Explore the material:
**A.** Using the Lohocla passage, decide whether each statement agrees with it. Answer yes or no, and quote the words that settle it: (i) The patent on Lyrica ends in 2018. (ii) A one-month supply of Kindolor is expected to cost about $414. (iii) Lohocla runs the Phase 2 clinical trials on its own.
**B.** Write out word for word the stretch of the Lohocla passage from "Lohocla prides itself" through "Lilly, Pfizer, Purdue).".
(Excerpted text)
Partnering with, or licensing to, a large pharmaceutical company with excellent manufacturing, marketing, sales, and distribution capacities. Lilly and Pfizer are examples of companies who have lost or will lose patent protection for their drugs used to treat chronic pain.
Global painful diabetic neuropathy (PDN) drug sales currently amount to $4.8 billion and are projected to attain $8.9 billion by 2026. Lyrica (patent ending in 2018) accounts for the largest market share in 2017. Pfizer’s revenue from Lyrica in 2017 was $5.1 billion and it is estimated that 30-35% of these sales were for treatment of neuropathic pain, particularly that arising from PDN ($1.5 billion). Projections of growth for Lyrica are bleak because of entry of generic versions of pregabalin (Lyrica) into the market. However, the generics will be saddled with current evidence for abuse potential of pregabalin and mortality when combined with large doses of opiates. A novel medication, significantly more effective than Lyrica, with no measurable abuse potential and fewer side effects should be able to capture the PDN market share currently held by Lyrica. Entry into other chronic pain markets (e.g., osteoarthritis, fibromyalgia) impacted by Lyrica offers additional revenue opportunities. The current discounted cost of a month’s supply of Lyrica is ≈$414. We estimate that commercial production of Kindolor would result in pricing in the range of $250 for a one-month supply.
Lohocla prides itself in conceptualizing novel approaches (molecules) for solving difficult medical problems such as chronic pain and addiction. Lohocla completes proof-of-concept pre-clinical studies and Phase 1, with the assistance of NIH grant funding and early stage investors. Lohocla then seeks partners or a licensor to sponsor the post-IND Phase 2 clinical trials and take the product to market. Currently, there are public companies with failed Phase II studies that need new candidates for their pipelines. If working with a partner lacking sales and distribution capacity, Lohocla and its partner will seek to engage with pharma companies that have these capacities as well as established expertise in the chronic pain market segment (e.g., Lilly, Pfizer, Purdue).
Lohocla has pipelines for products in two areas, chronic pain treatment/prevention and addiction treatment. Licensing our IP in either or both areas at a point that we have Phase II-ready medications, will generate capital and income. The strategy at that point will be determined by the remaining strength of the pipeline and the consideration will be to go public or be acquired on terms highly favorable to our investors.
(End Excerpted text)
(Information provided)
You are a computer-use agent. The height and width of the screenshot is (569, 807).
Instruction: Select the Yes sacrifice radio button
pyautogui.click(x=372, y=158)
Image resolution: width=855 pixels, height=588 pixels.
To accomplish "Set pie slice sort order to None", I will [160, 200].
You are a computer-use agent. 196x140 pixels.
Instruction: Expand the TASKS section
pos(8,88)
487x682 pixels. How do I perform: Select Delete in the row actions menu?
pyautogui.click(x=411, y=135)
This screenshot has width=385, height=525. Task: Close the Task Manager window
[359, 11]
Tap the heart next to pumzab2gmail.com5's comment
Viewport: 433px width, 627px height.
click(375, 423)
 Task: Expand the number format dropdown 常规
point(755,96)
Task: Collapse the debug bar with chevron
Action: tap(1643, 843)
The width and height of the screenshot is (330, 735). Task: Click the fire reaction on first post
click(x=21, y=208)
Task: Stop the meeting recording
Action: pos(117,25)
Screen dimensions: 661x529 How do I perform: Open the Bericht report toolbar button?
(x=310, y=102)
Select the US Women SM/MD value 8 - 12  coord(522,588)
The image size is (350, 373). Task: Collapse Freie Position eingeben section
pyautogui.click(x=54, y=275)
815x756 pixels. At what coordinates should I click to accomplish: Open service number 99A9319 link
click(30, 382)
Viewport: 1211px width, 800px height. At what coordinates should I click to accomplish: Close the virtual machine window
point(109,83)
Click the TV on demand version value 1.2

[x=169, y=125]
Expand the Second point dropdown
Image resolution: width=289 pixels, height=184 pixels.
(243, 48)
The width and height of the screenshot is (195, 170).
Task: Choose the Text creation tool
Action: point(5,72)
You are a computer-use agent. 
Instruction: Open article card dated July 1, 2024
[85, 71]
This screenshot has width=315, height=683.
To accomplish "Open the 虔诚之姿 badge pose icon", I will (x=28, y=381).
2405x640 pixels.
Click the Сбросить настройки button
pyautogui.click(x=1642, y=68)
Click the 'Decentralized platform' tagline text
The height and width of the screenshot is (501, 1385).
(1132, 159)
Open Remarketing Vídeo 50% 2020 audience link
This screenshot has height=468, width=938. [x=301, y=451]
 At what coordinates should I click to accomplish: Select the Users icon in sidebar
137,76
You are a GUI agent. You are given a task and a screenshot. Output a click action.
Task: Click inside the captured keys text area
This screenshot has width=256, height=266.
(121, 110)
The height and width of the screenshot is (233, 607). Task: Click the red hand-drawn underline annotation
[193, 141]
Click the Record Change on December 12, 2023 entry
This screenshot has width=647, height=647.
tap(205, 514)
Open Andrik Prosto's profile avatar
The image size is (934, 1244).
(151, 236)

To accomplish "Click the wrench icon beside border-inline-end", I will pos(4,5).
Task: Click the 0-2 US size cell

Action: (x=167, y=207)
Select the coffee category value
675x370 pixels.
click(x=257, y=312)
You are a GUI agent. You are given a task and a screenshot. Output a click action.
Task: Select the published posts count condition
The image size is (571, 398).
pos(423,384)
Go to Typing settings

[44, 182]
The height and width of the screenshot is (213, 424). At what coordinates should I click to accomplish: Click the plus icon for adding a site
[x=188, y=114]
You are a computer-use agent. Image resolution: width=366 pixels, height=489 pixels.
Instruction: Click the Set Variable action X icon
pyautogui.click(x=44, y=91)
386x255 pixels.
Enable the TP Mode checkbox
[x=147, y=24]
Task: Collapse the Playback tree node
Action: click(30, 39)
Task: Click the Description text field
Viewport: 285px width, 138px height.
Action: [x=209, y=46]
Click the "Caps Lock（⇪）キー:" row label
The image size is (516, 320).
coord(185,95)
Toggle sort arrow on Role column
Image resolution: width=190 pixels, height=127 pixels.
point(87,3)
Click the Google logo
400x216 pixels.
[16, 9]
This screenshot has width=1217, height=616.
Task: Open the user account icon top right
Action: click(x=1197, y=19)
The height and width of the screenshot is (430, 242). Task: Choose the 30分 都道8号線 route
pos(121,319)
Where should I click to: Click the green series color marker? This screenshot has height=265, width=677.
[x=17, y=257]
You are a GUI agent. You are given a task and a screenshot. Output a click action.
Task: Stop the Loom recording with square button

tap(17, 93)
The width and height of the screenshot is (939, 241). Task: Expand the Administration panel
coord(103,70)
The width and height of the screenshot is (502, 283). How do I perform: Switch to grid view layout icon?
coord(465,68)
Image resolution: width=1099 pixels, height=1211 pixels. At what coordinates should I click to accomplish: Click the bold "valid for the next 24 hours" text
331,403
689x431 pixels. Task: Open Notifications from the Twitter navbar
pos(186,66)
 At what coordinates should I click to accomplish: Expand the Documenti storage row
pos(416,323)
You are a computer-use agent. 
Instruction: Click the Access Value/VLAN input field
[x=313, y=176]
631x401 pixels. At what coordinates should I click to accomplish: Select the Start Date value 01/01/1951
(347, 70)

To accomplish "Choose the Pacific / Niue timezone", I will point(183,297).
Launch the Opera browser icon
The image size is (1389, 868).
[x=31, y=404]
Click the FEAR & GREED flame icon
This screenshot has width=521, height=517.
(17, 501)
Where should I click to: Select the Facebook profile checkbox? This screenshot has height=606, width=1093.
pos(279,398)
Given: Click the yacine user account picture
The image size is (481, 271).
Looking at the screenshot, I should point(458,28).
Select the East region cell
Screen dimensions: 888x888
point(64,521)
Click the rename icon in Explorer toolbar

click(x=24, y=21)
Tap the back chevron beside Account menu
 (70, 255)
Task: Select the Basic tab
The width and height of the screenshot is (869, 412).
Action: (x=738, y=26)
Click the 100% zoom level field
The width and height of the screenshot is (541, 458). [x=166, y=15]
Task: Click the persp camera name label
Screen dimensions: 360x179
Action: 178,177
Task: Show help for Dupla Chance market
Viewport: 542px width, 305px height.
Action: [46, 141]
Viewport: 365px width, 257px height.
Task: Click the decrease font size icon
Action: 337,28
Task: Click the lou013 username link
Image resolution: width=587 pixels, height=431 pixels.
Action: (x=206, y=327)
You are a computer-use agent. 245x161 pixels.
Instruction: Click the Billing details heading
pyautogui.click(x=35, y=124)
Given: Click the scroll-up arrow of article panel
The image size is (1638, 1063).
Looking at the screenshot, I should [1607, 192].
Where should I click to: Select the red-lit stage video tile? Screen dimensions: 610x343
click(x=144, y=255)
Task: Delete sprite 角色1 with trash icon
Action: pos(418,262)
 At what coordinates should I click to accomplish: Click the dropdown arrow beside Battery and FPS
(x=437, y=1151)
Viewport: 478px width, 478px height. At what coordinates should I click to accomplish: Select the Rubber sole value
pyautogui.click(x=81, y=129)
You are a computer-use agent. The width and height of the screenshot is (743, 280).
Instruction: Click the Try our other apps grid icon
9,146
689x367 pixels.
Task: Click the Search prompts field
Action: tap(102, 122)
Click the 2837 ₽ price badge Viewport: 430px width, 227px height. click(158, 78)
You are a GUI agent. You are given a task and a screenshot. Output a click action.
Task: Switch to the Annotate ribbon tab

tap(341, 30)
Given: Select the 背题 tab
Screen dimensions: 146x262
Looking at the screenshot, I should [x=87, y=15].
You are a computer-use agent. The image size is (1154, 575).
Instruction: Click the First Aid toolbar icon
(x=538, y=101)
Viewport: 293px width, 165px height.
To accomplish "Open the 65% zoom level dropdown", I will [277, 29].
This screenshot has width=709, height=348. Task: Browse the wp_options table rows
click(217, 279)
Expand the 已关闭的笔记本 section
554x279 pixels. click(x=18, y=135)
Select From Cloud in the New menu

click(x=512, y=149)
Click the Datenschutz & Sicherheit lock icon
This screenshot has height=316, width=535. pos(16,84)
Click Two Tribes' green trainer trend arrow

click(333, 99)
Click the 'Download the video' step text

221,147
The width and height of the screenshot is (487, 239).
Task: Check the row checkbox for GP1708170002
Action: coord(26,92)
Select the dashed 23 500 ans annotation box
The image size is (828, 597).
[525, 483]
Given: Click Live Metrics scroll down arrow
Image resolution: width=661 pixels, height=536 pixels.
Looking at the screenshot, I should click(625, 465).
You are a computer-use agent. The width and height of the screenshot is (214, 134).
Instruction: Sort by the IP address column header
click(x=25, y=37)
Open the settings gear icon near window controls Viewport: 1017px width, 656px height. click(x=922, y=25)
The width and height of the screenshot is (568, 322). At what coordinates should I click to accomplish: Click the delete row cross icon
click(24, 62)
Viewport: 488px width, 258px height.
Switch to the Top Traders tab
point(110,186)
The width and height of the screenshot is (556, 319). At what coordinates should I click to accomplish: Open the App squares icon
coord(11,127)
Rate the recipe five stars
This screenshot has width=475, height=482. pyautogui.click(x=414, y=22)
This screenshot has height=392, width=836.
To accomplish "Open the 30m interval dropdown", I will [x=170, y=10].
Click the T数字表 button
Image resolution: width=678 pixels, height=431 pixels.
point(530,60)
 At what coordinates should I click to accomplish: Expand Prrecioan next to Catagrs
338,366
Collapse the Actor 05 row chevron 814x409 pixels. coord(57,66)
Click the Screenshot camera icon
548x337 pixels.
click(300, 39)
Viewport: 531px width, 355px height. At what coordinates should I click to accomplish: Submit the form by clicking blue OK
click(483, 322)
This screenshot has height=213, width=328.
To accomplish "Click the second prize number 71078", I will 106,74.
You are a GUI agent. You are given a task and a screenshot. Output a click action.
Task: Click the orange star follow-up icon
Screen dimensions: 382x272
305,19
(End Information provided)
Task solutions:
**A.**
(i) Yes: "Lyrica (patent ending in 2018)"
(ii) No: "We estimate that commercial production of Kindolor would result in pricing in the range of $250 for a one-month supply."
(iii) No: "Lohocla then seeks partners or a licensor to sponsor the post-IND Phase 2 clinical trials and take the product to market."

**B.**
Lohocla prides itself in conceptualizing novel approaches (molecules) for solving difficult medical problems such as chronic pain and addiction. Lohocla completes proof-of-concept pre-clinical studies and Phase 1, with the assistance of NIH grant funding and early stage investors. Lohocla then seeks partners or a licensor to sponsor the post-IND Phase 2 clinical trials and take the product to market. Currently, there are public companies with failed Phase II studies that need new candidates for their pipelines. If working with a partner lacking sales and distribution capacity, Lohocla and its partner will seek to engage with pharma companies that have these capacities as well as established expertise in the chronic pain market segment (e.g., Lilly, Pfizer, Purdue).